Dino determina afastamento de Daniel Brandão da presidência do TCE-MA
Ministro do STF age em investigação de assassinato em São Luís
O ministro do Supremo Tribunal Federal (STF) Flávio Dino determinou nesta segunda-feira, 17, o afastamento do presidente do Tribunal de Contas do Maranhão (TCE-MA), Daniel Brandão , sobrinho do governador do Estado, Carlos Brandão , por 180 dias. A decisão foi dada no âmbito do inquérito que investiga o assassinato de um homem em São Luís. Procurada pelo Estadão , a defesa não se manifestou.
No despacho, o magistrado citou propostas de "repasses financeiros, entregas em espécie, pagamentos indiretos e custeio de despesas" com o objetivo de manter em segredo a participação de Daniel no caso. Também menciona o risco de usar a carga para favorecimento do tio, cujas contas são julgadas pelo Órgão de Contas.
O conselheiro do TCE-MA esteve no local onde o crime ocorreu minutos antes do homicídio, mas seu nome foi omitido na investigação da Polícia Civil que apurou o caso. A suspeita é de que o assassinato estaria ligado a um pedido de propina feito por Daniel, que na época era secretário do governo do tio. A linha investigada foi revelada pelo Estadão . O autor do crime, Gilbson Cutrim Junior , foi condenado a 13 anos de prisão.

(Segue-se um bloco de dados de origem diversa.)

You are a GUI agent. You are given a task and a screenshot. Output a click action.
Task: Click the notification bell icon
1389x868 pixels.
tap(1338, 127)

Na decisão, Dino também afirmou que há suspeitas de envolvimento de Daniel em suposto esquema de desvio de emendas parlamentares do qual seu tio seria o líder. Na semana passada, o ministro autorizou busca e apreensão em endereços de empresas da família e de outras que, segundo a Polícia Federal, também são controladas pelos Brandão por meio de "laranjas". O conselheiro seria um dos administradores ocultos dos negócios.
O governador, que foi vice de Dino quando o magistrado governou o Maranhão, de 2014 a 2022, rompeu politicamente com o antigo aliado e agora afirma ser vítima de perseguição política.

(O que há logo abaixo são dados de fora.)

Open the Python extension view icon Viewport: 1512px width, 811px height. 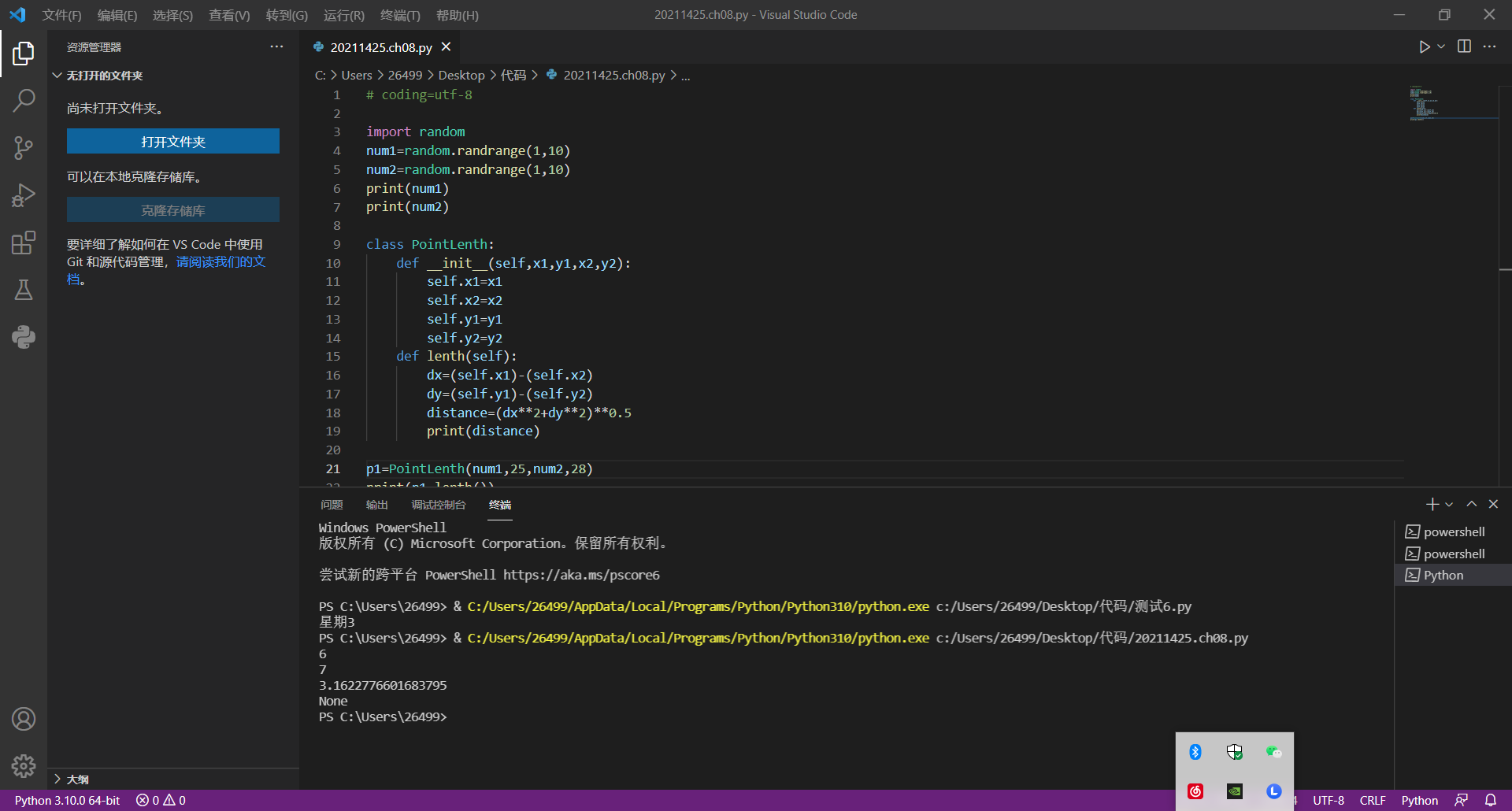click(x=24, y=337)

O inquérito está sob a relatoria do ministro devido a diálogos obtidos pela PF em que o senador Weverton Rocha (PDT-MA) teria pressionado o ministro Humberto Martins , do Superior Tribunal de Justiça (STJ), para travar a apuração de assassinato. Por envolver um parlamentar com foro privilegiado, o caso foi transferido para o STF.

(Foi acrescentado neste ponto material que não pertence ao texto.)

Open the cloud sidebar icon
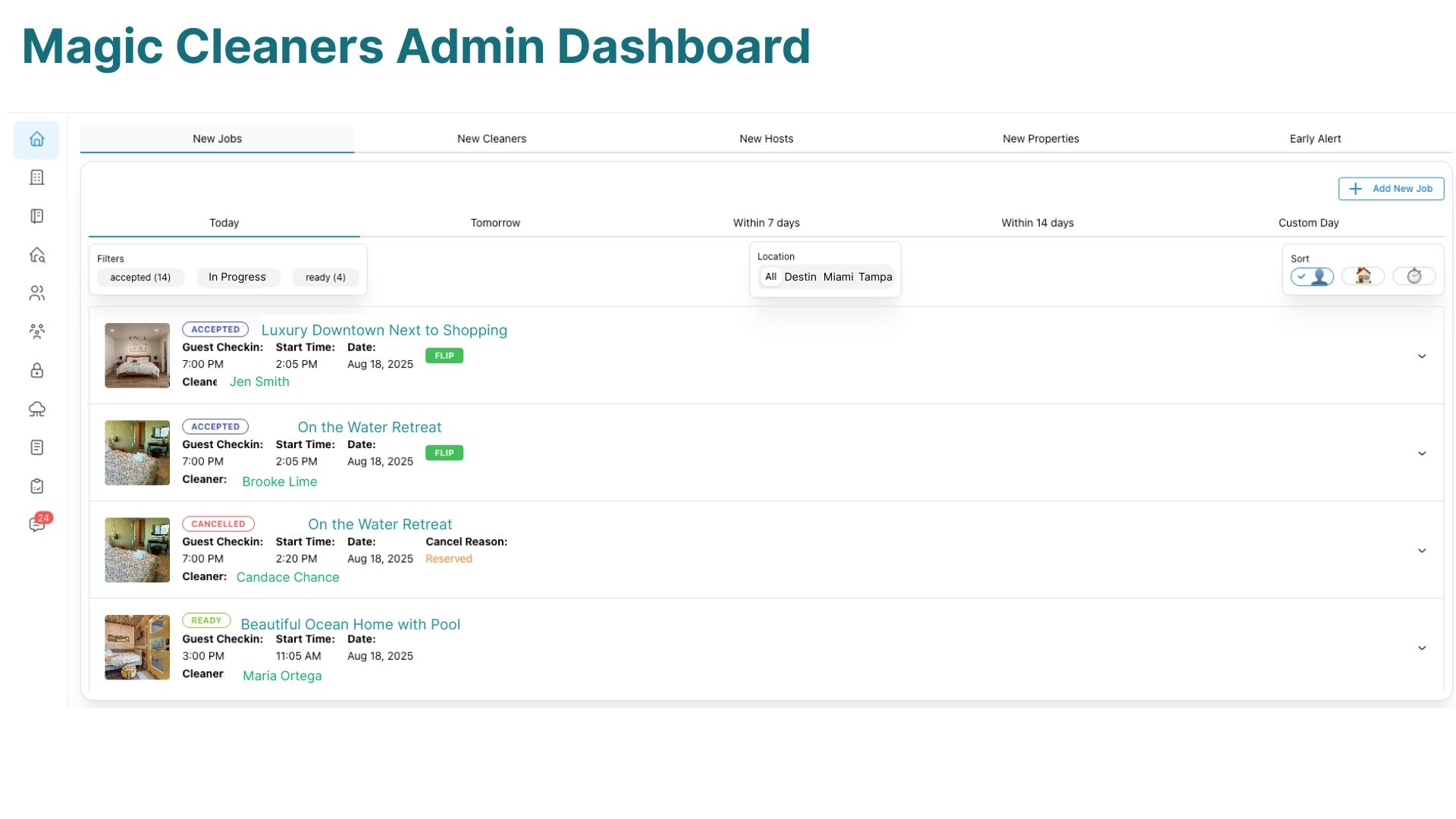1456x819 pixels. pos(36,410)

Na última sexta-feira, 14, Dino retirou o sigilo de três decisões sofridas por essas investigações. A medida, que permite detalhar o que pesa contra Brandão, foi tomada após o ministro ter se tornado alvo de críticas públicas por causa de uma operação ordenada pelo colega Alexandre de Moraes para descobrir a fonte de um jornalista que publicou reportagens sobre carros oficiais do Tribunal de Justiça do Maranhão usadas por Dino e sua família no estado.